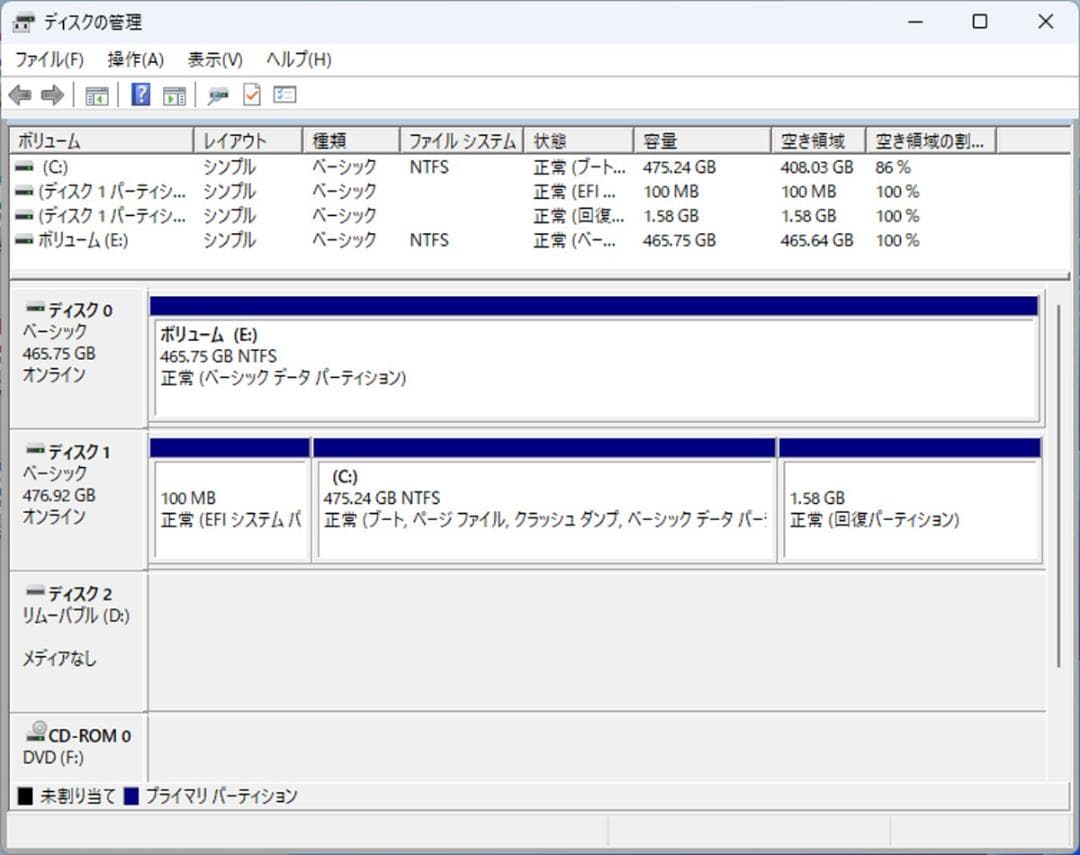Open the 操作 menu
Viewport: 1080px width, 855px height.
pyautogui.click(x=134, y=60)
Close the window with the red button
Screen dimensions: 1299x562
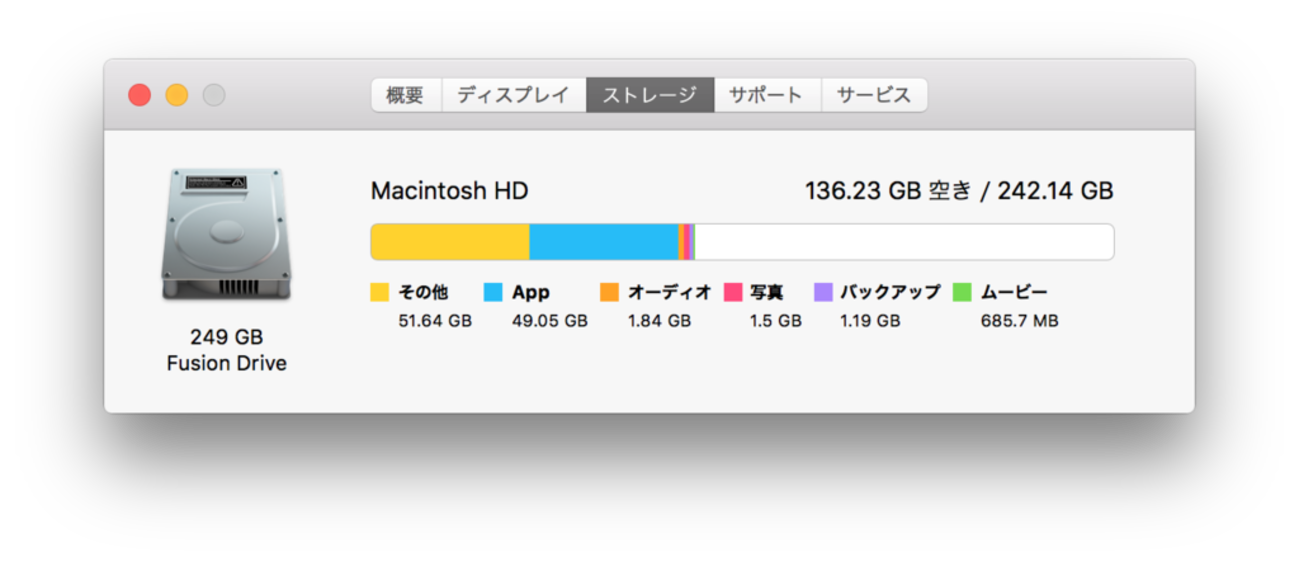click(140, 95)
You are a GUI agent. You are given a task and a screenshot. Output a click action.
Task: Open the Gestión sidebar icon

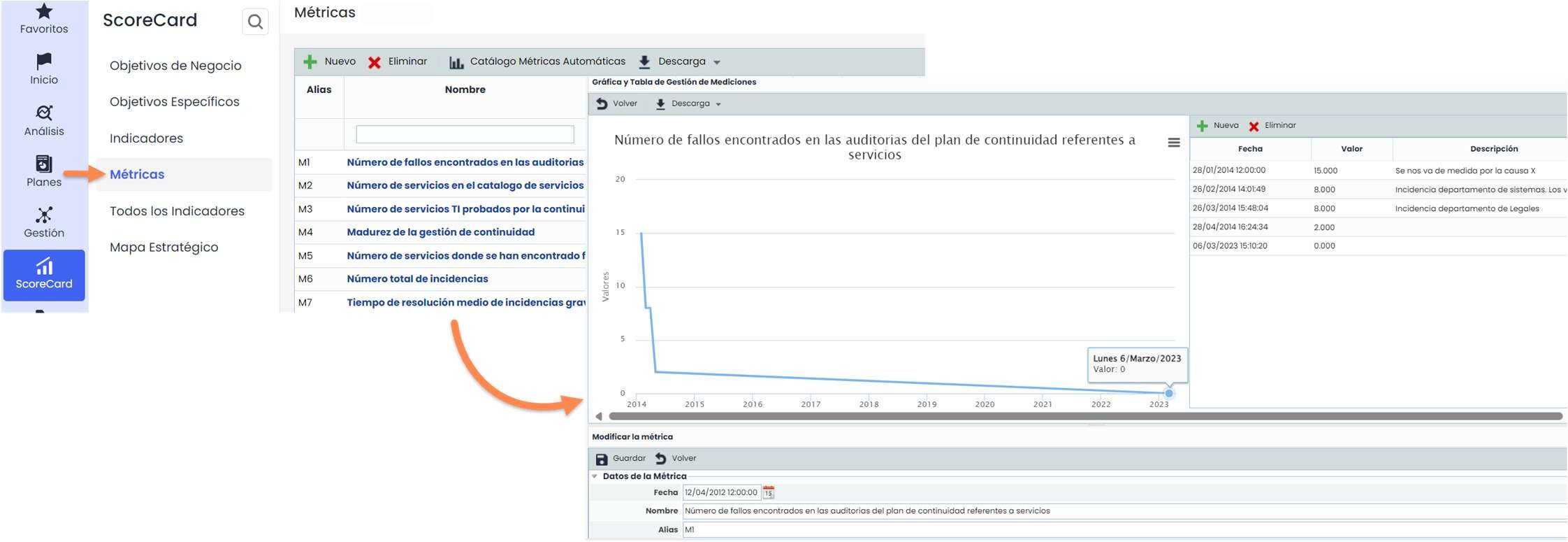(x=44, y=215)
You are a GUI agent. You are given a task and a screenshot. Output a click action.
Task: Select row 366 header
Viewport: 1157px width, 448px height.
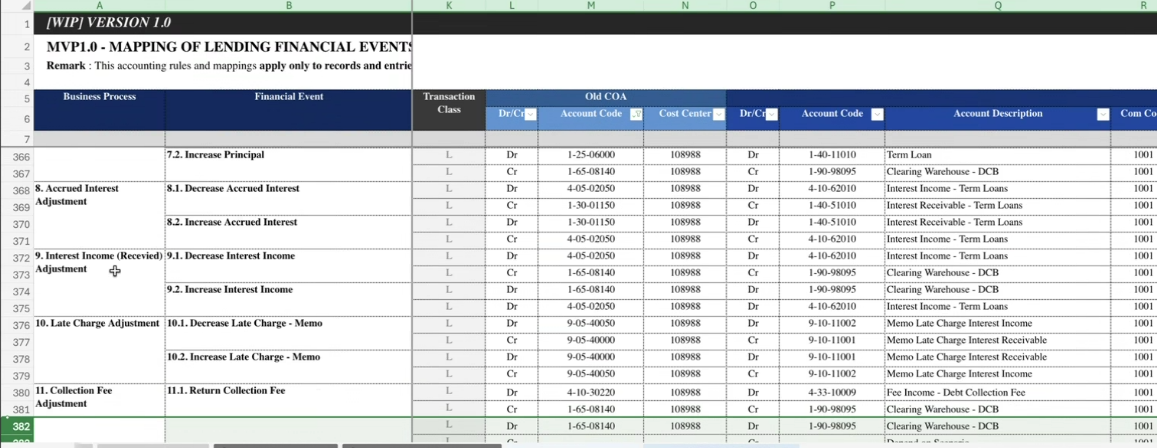tap(21, 156)
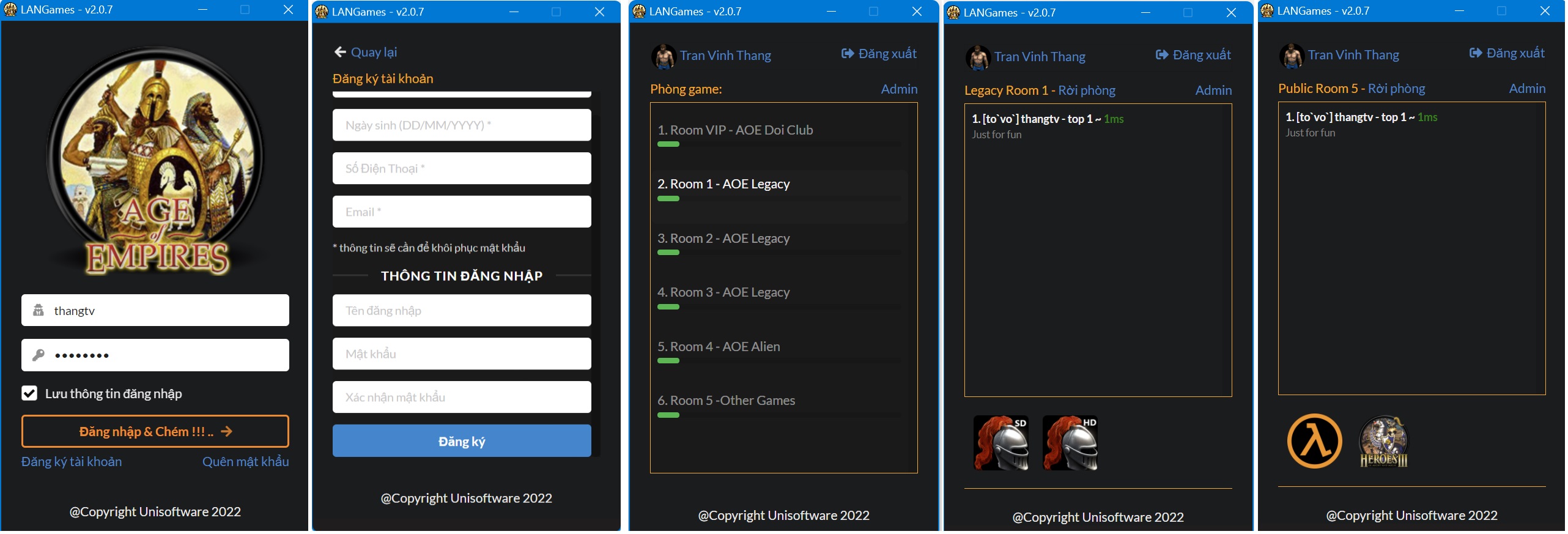Select Room 4 - AOE Alien
1568x534 pixels.
(x=719, y=347)
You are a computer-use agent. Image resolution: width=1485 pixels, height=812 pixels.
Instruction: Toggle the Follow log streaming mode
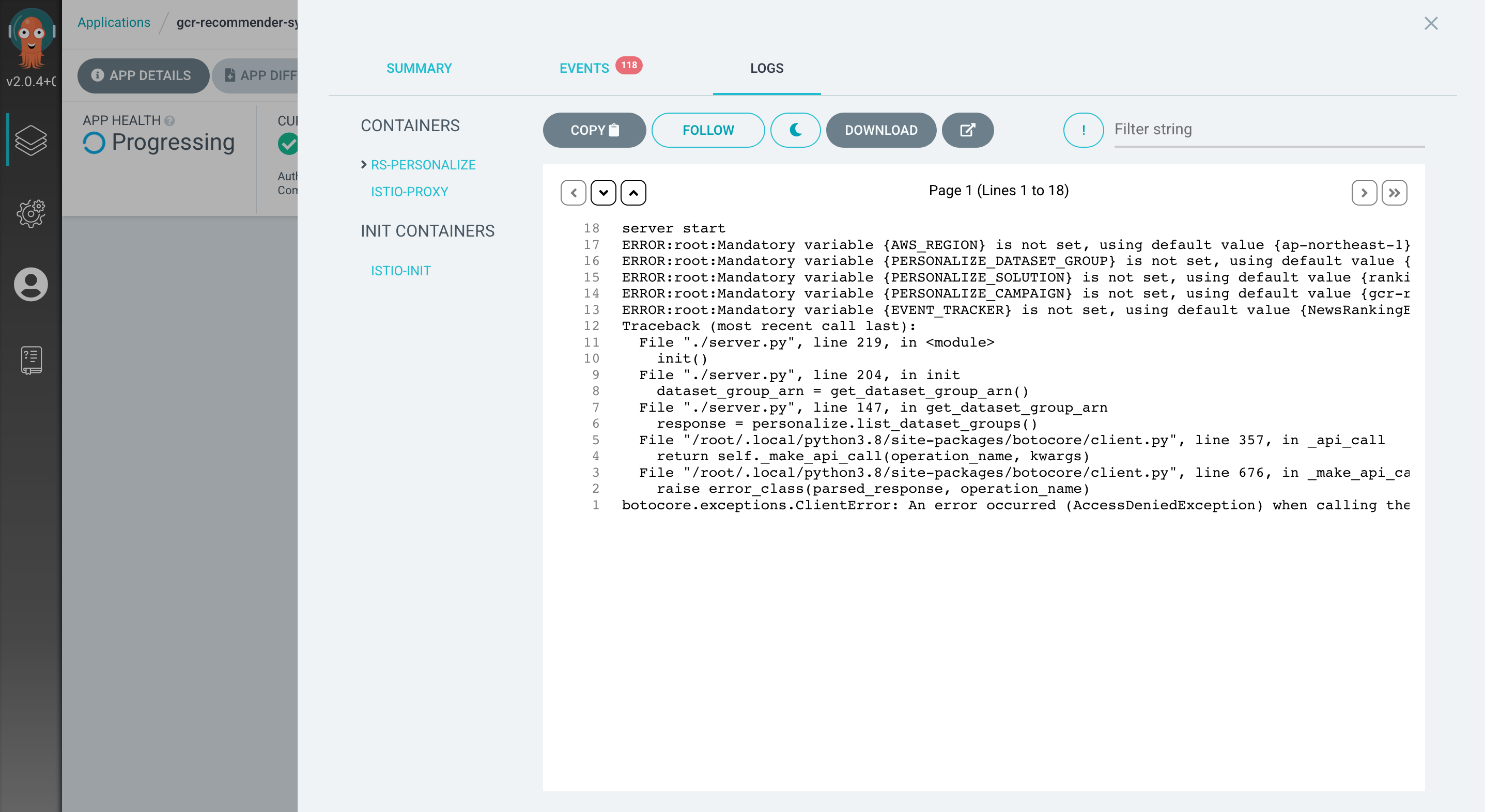[x=709, y=130]
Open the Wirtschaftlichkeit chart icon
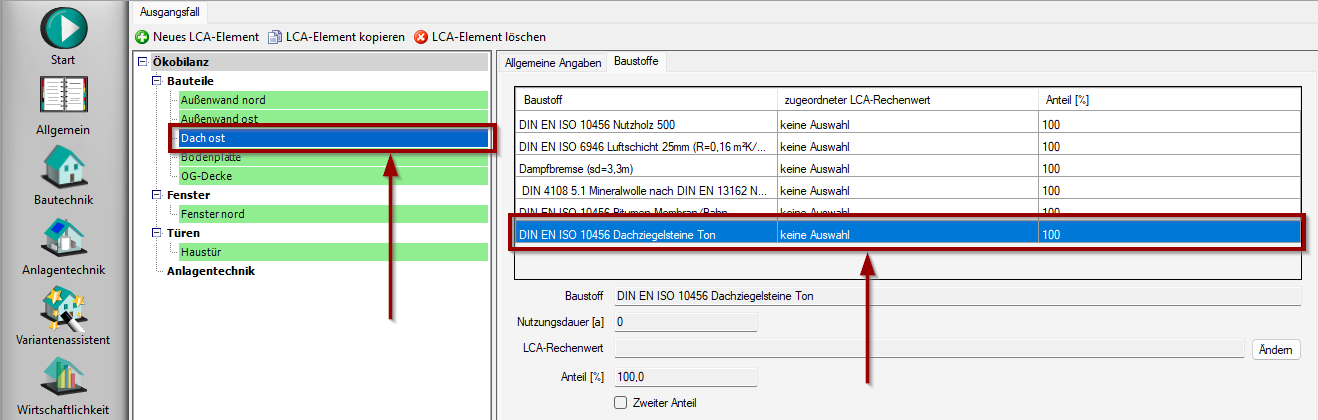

···

Try it - Go back to the listing above and reproduce, exactly, the stretch from the line bearing "Close the window with the red button" through the line bearing "Task: Select row 366 header", without its pictures.

Your response -
Close the window with the red button
Screen dimensions: 1299x562
click(140, 95)
You are a GUI agent. You are given a task and a screenshot. Output a click action.
Task: Open the Gestión sidebar icon

(x=44, y=215)
You are a GUI agent. You are given a task and a screenshot. Output a click action.
Task: Select row 366 header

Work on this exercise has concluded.